### What the exercise asks
Reproduce every line of the listing below word for word, omitting the pictures.
■ ■ ■ ■ ■
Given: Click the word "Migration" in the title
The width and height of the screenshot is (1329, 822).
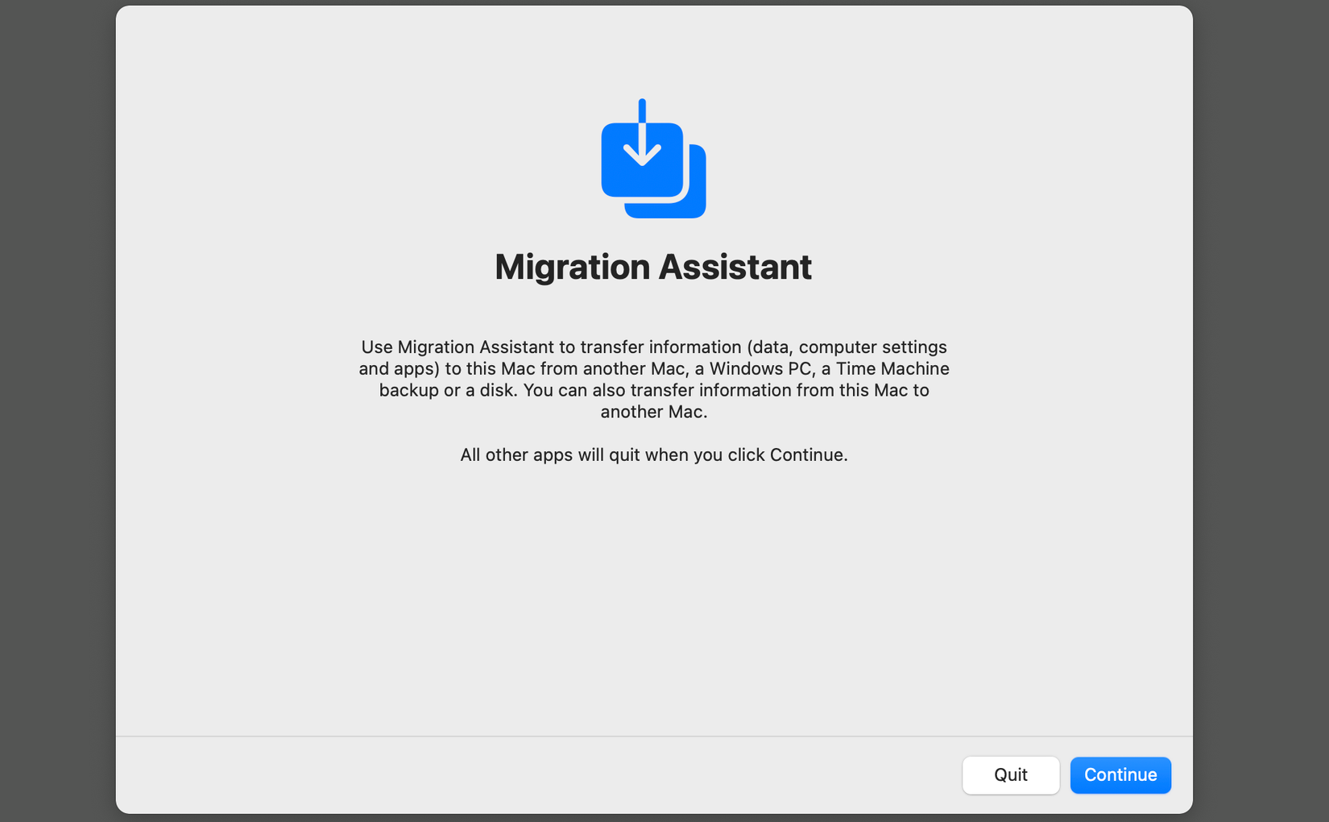Looking at the screenshot, I should coord(572,267).
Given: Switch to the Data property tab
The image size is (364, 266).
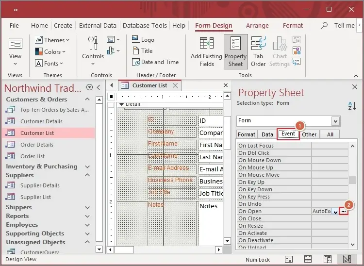Looking at the screenshot, I should click(x=267, y=134).
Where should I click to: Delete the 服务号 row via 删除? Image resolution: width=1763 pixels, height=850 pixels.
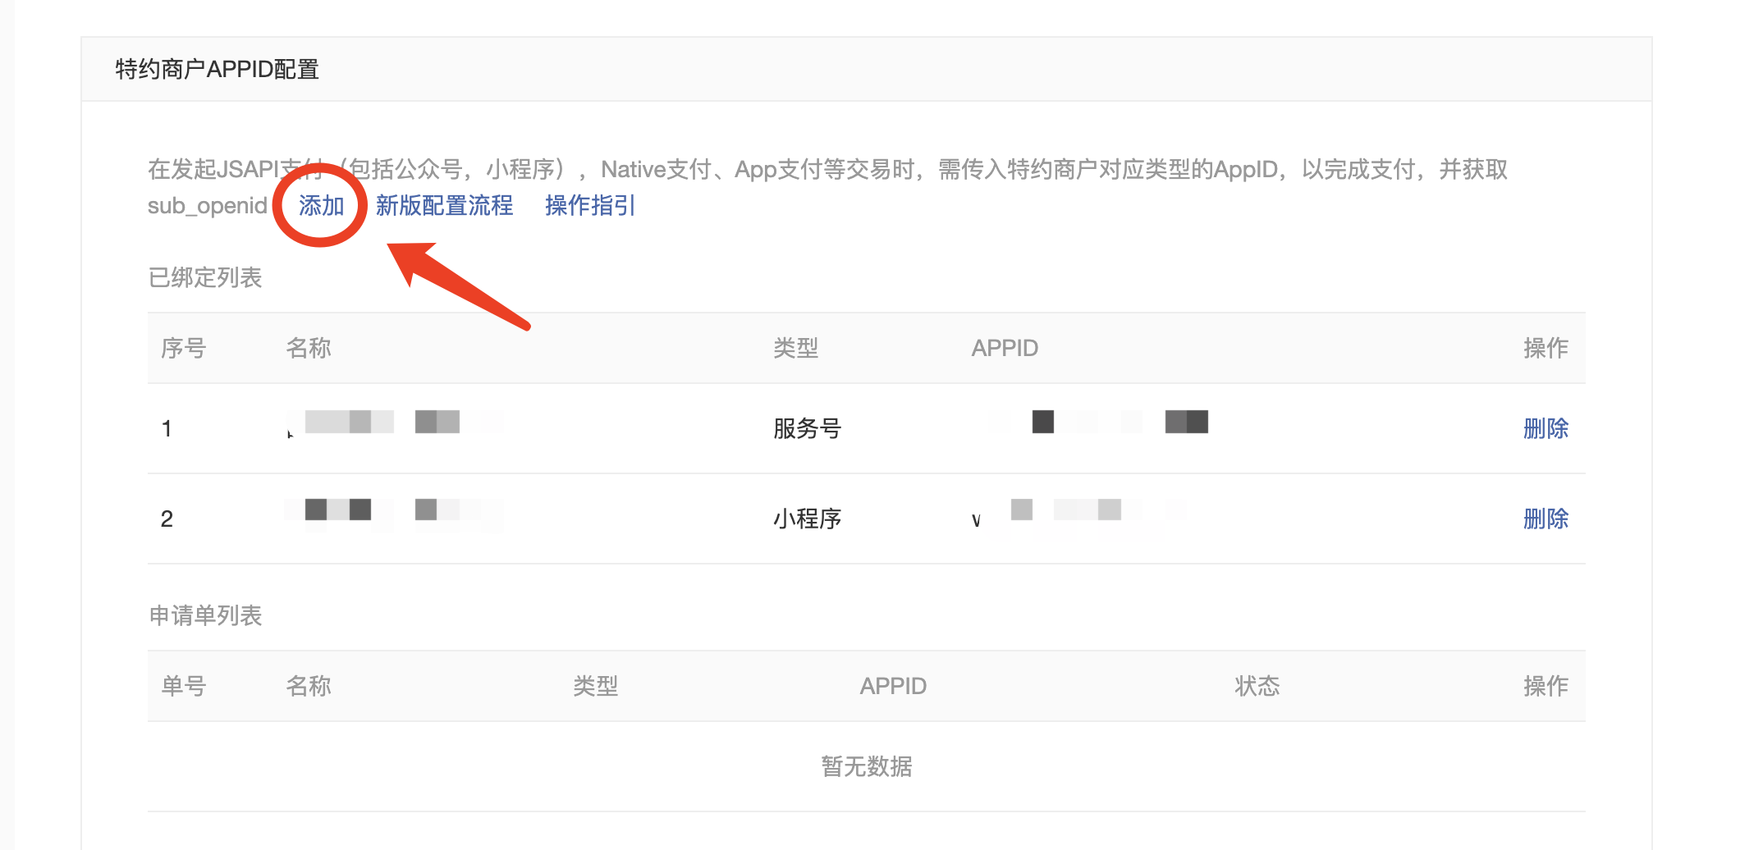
■ ■ ■ ■ ■
### The solution
Given: Click the word "Migration" in the title
The width and height of the screenshot is (1329, 822).
Looking at the screenshot, I should coord(572,267).
Given: Switch to the Data property tab
The image size is (364, 266).
Looking at the screenshot, I should click(x=267, y=134).
Where should I click to: Delete the 服务号 row via 删除? Image resolution: width=1763 pixels, height=850 pixels.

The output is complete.